- SELECTED TEXT -
Topic Author's Reply - Nov 25, 2008 - 03:11pm PT
Hey MossMan Thanks for posting up. How's the new digs?
Elcapinyoazz

Social climber
Redlands
Nov 25, 2008 - 08:39pm PT
Bump for the great storyteller Philo with tales of Black Canyon sickness.
Jack Burns

climber
Nov 26, 2008 - 01:21pm PT
bump

thanks for sharing, philo.
ydpl8s

Trad climber
Santa Monica, California
Nov 30, 2008 - 01:33pm PT
Hey Philo,
Still trying to get settled in, but I've traded sand and palm trees for rock and snow, kind of seems like an appropriate trade in my sore old achey years!
Dr. Rock

Ice climber
http://tinyurl.com/4oa5br
Nov 30, 2008 - 03:11pm PT
Cool.
I have a friend that took about 600 hits of acid as a kid.
Results were that he has this incredible idio-savvant memory.
If you are driving to Oregon and you ask him what kind of blue car that was that passed us an hour ago,
"Oh that was a 95 Nissan, the one with the water skis stickin out of the trunk you mean?"

I mean, the guy would have made a great cop.
So he memorized this animal book, knows every animal in the world, and the stories of those animals interacting with humans in weird ways, so the dudue starts rappin zoololgy, and we are dinkin Jack at midnight, then the sun comes up, 6 hours of total enrapture, what a lecture, he covered every story known to man, this is the stuff you didn't get on Marlon Perkins wild kingdom.

The best was probably the Cape Buffalo who circled it's hunter and then treed him.
The Cape could not reach the guy, so he chewed the heels off the guys feet and waited for him to bleed to death.
On and on, good guy to have on a "seconds seem like years" early morning nausea freeze out.
dee ee

Mountain climber
citizen of planet Earth
Nov 30, 2008 - 07:55pm PT
Great raisin story.
Tahoe climber

Trad climber
a dark-green forester out west
Nov 30, 2008 - 10:14pm PT
I've always thought that grapes are the best fruit -
eat them as is
ferment them to make GOD'S BEVERAGE
dry them for raisins
freeze them for a hot day's refreshing snack

....
Peter Haan

Trad climber
San Francisco, CA
Nov 30, 2008 - 10:30pm PT
Gee. This was real writing. First thing that I have read on ST tonight after getting back home. No blow by blow account--- tedious engineering style---of what they did, but rather their much more interesting human issues: their fear and concern detailed and how they related to each other and to their own particular live and what might happen tomorrow. The peculiar mantra of the raisins, a idee fixe that we all understand, those of us that have been through stuff like this. And the general stunning willingness to keep going, to finish in face of all of that.

Just a great tale. You can expand this too quite a bit if you want, Philo. you might be surprised how five or ten pages could come out of your efforts, going back into it. Thanks tons for your gift.
philo

Trad climber
boulder, co.

- USING THE INFORMATION -
A - List every way of using grapes that the climbing forum thread names.
B - Reproduce the climbing forum thread word for word between "I have a friend" and "a great cop.", inclusive.
C - Supply the next part of the climbing forum thread, starting after the last line shown.
The listing that comes next is separate material and is not part of the climbing forum thread.

- GIVEN DATA -

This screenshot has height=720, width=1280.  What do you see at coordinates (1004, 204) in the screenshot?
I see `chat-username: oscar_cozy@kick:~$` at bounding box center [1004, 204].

- ANSWERS TO THE PROBLEMS -
A -
- Eat them as is
- Ferment them to make GOD'S BEVERAGE
- Dry them for raisins
- Freeze them for a hot day's refreshing snack

B -
I have a friend that took about 600 hits of acid as a kid.
Results were that he has this incredible idio-savvant memory.
If you are driving to Oregon and you ask him what kind of blue car that was that passed us an hour ago,
"Oh that was a 95 Nissan, the one with the water skis stickin out of the trunk you mean?"

I mean, the guy would have made a great cop.

C -
Topic Author's Reply - Dec 4, 2008 - 11:54pm PT
Wow Mr. Hahn thank you so much for your kind words. That was one of the finest compliments My writting has ever recieved. A lot of that fine-ness is due to who the praise came from.
I really do enjoy writting up these little recolections but my usual concern is keeping them short and to the point. It is easier for me to wax onward for pages and pages. It is refreshing to know that some folks would actually appreciate reading a bit more. Thank you again.
neebee

Social climber
calif/texas
Dec 5, 2008 - 12:05am PT
hey there philo, say... thanks for the great raisin share (and of course, the WHOLE stories)... i may not be stranded on the rocks, etc... but, after not having much food around, when i get to buy rainsins, it is like a "bit of heaven" ....

they are special to savor, sure enough...three cheers for the joy little rainins can bring... and for the survival that they helped those folks with...
eeyonkee

Trad climber
Golden, CO
Dec 5, 2008 - 09:37am PT
And he draws too! A true renaissance man (of the Black Canyon persuasion). And please tell us some more stories.

Tarbuster

climber
right here, right now
Dec 5, 2008 - 10:33am PT
Philo!

Yup, following that glowing accolade and cheerful vote of confidence from Peter, it looks like you will have to continue to toe the line buddy.

Wind up your pen...
More stories if you please!!!
scuffy b

climber
On the dock in the dark
Dec 8, 2008 - 08:16pm PT
Very cool story and tribute.
Feel free to give us more.
philo

Trad climber
boulder, co.
Topic Author's Reply - Dec 9, 2008 - 11:50am PT
Hankster said; "That place freaks me out. You just walk to the edge and need to take a dump".


Hahahahahahahahahahahahahah..oops. Damn now I need a handi-wipe.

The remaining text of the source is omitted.